Sponsored by:     3M 
Search our Site:

 

How DNA Repair Helps Prevent Cancer

19.08.2013
Researchers at Michigan State University use TACC supercomputers to understand DNA bending and repair mechanisms

The biological information that makes us unique is encoded in our DNA. DNA damage is a natural biological occurrence that happens every time cells divide and multiply. External factors such as overexposure to sunlight can also damage DNA.


Results from computer simulations show that it is energetically less expensive to bend mismatch-containing, defective DNA (G:T, C:C, C:T, G:A, G:G, T:T, A:A, A+:C) vs. non-defective DNA (containing A:T or G:C base pairs). DNA repair mechanisms likely take advantage of this feature to detect defective DNA based on an increased bending propensity.

Understanding how the human body recognizes damaged DNA and initiates repair fascinates Michael Feig, professor of biochemistry and molecular biology at Michigan State University. Feig studies the proteins MutS and MSH2-MSH6, which recognize defective DNA and initiate DNA repair. Natural DNA repair occurs when proteins like MutS (the primary protein responsible for recognizing a variety of DNA mismatches) scan the DNA, identify a defect, and recruit other enzymes to carry out the actual repair.

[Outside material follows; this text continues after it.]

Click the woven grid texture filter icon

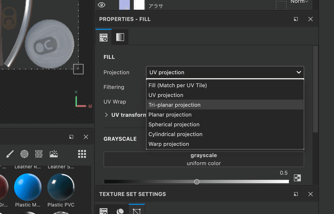click(39, 154)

"The key here is to understand how these defects are recognized," Feig explained. "DNA damage occurs frequently and if you couldn't repair your DNA, then you won't live for very long." This is because damaged DNA, if left unrepaired, can compromise cells and lead to diseases such as cancer.

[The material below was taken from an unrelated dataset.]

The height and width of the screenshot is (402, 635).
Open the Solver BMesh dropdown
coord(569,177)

Feig, who has used national supercomputing resources since he was a graduate student in 1998, applied large-scale computer simulations to gain a detailed understanding of the cellular recognition process. Numerical simulations provide a very detailed view down to the atomistic level of how MutS and MSH2-MSH6 scan DNA and identify which DNA needs to be repaired. Because the systems are complex, the research requires large amounts of computer resources, on the order of tens of millions of CPU core hours over many years.

"We need high-level atomic resolution simulations to get insights into the answers we are searching for and we cannot run them on ordinary desktops," Feig said. "These are expensive calculations for which we need hundreds of CPUs to work simultaneously and the Texas Advanced Computing Center (TACC) resources made that possible."

As a user of the National Science Foundation's Extreme Science and Engineering Discovery Environment (XSEDE), Feig tasked TACC's Ranger and Stampede supercomputers to accelerate his research. Ranger served the national open science community for five years and was replaced by Stampede (the sixth most powerful supercomputer in the world) in January 2013.

DNA chains are made of four precise chemical base pairs with distinct compositions. In a paper published in the Journal of Physical Chemistry B (April 26, 2013), Feig and his research team showed that the identification and initiation of repair depended on how the MutS protein bound with the base mismatches.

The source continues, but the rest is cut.